Seguramente, Desde que tú te has ido
sea la canción, junto a Caballo de
batalla, que más veces haya cantado, a menudo casi entre susurros, al oído.
Me gusta pensar que es como esa promesa que hacía el niño de la película, la
clase de vínculo que nos permite seguir juntos».
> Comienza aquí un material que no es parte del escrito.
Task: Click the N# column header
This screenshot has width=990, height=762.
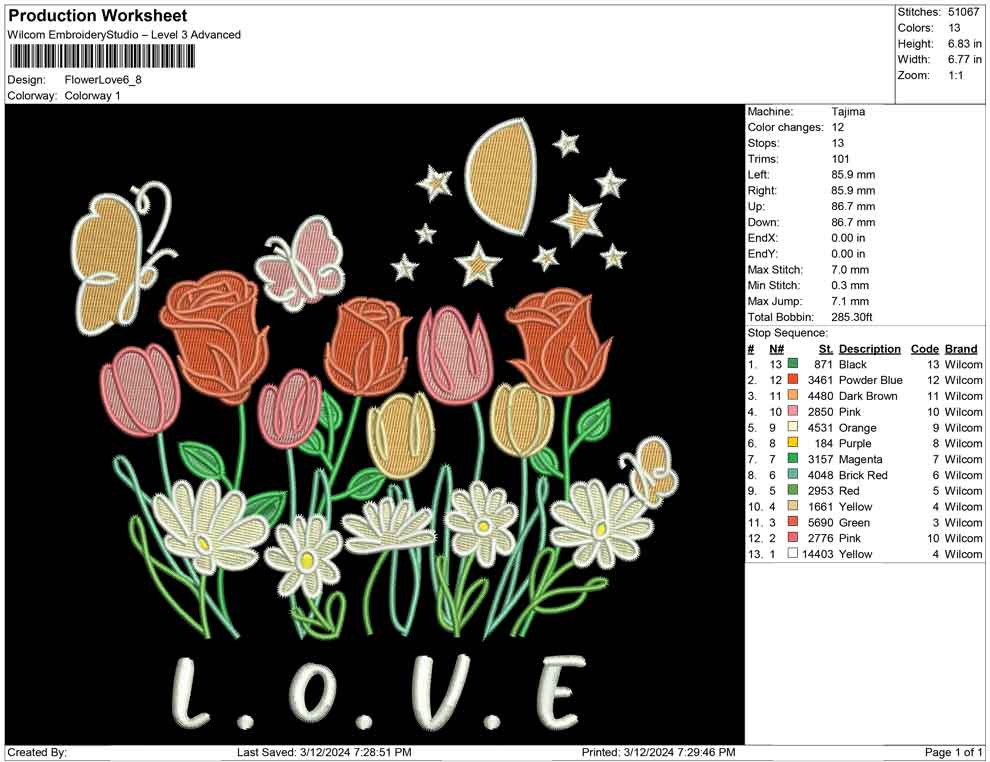Action: click(x=776, y=349)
Invierno de 1989. Vieja canción
de los astilleros, de origen popular
«El día que murió mi padre
recuerdo que entré en la habitación que tenían en casa de mi hermana, un poco
más tarde de la hora de comer. La semana anterior, el médico nos explicó que no
había nada que hacer y era mejor que pasase sus últimos días en casa. Mi madre
también estaba enferma, aunque consiguió aguantar cuatro años más. Acostado en
la cama que le había preparado mi hermana, me quedé sentada junto a él un buen
rato, tal vez dos horas, sin hablar; simplemente, nos observábamos. Recuerdo
que llevaba puesto un suéter de punto fino que, por algún motivo, tenía un
jirón en la manga derecha. Así que, en un momento dado, me acerqué y quise
arreglarle el descosido. En sus últimos años, lo recuerdo alguien muy frágil, como
una estatua hundida en su sillón, muy lejos de aquella figura voluminosa que
pasó media vida hundido en las tripas de los barcos para los que trabajaba como
parte del equipo de reparación. Le recuerdo llorando, desarmado, por los niños
de su generación que habían muerto durante la guerra; a veces, silbaba una
canción que había aprendido mientras trabajaba en los astilleros. No llegué a saber
que estaba muerto -en realidad, ¿existe algo así cuando uno padece una
enfermedad larga que lo apaga lentamente?-, mi hermana quiso quedarse con él
hasta que el médico certificó su fallecimiento de madrugada. Cuando salí de la
habitación, me crucé con la puerta abierta de la habitación de mi sobrino, que
intentaba concentrarse para estudiar. Me fijé que él también tenía un jirón en
la manga del suéter, pero me llamó la atención que, mientras se evadía de todo
el ambiente de la casa, silbaba aquella canción de mi padre. Entré para
arreglarle el descosido de la manga. Al volver a casa, al día siguiente, pensé
que había repetido el mismo gesto con unos minutos de diferencia. Creo que
escuchar aquel silbido de mi sobrino me ayudó a pensar que algo de mi padre
seguiría con vida tras su muerte».
La historia de mi madre no ha
dejado de crecer, entre épocas, canciones y recuerdos que no extinguen su trazo
en el tiempo. Cuando paseamos, incluso por esas zonas desnudas adornadas por
grúas y fachadas descascarilladas, nos queda la tentación de imaginar, como en
una proyección virtual, la vida que se arremolina en torno a esos vacíos. Aunque
mi vida ha pasado entre varias casas y varias ciudades, aún recuerdo con la
misma intensidad aquel sendero que construía desde mi habitación hasta la
cocina de mi primera casa con la colección de cuentos clásicos que usaba como
baldosas. A buen seguro, si tuviese que contar mi historia elegiría otras
canciones, pero es curioso cómo, tras volver a escuchar las de Léo Ferré, no
logro dejar de pensar en mi madre. Quizá en aquella habitación se
larvaron canciones de amor, de tristeza y combate; canciones de abrazos
partidos y besos robados, de mejillas tan frías como la luna y corazones que
hierven mientras se esfuma la noche. Pero cada vez que me preguntas por ellas,
solo se me ocurre decir que es la música de mi madre, la de mi nostalgia, la de
mi amor y mi tristeza. Y es así como no consigo olvidar, bajo una promesa que
el tiempo nunca puede quebrar. De otra manera, desaparecerían demasiadas cosas.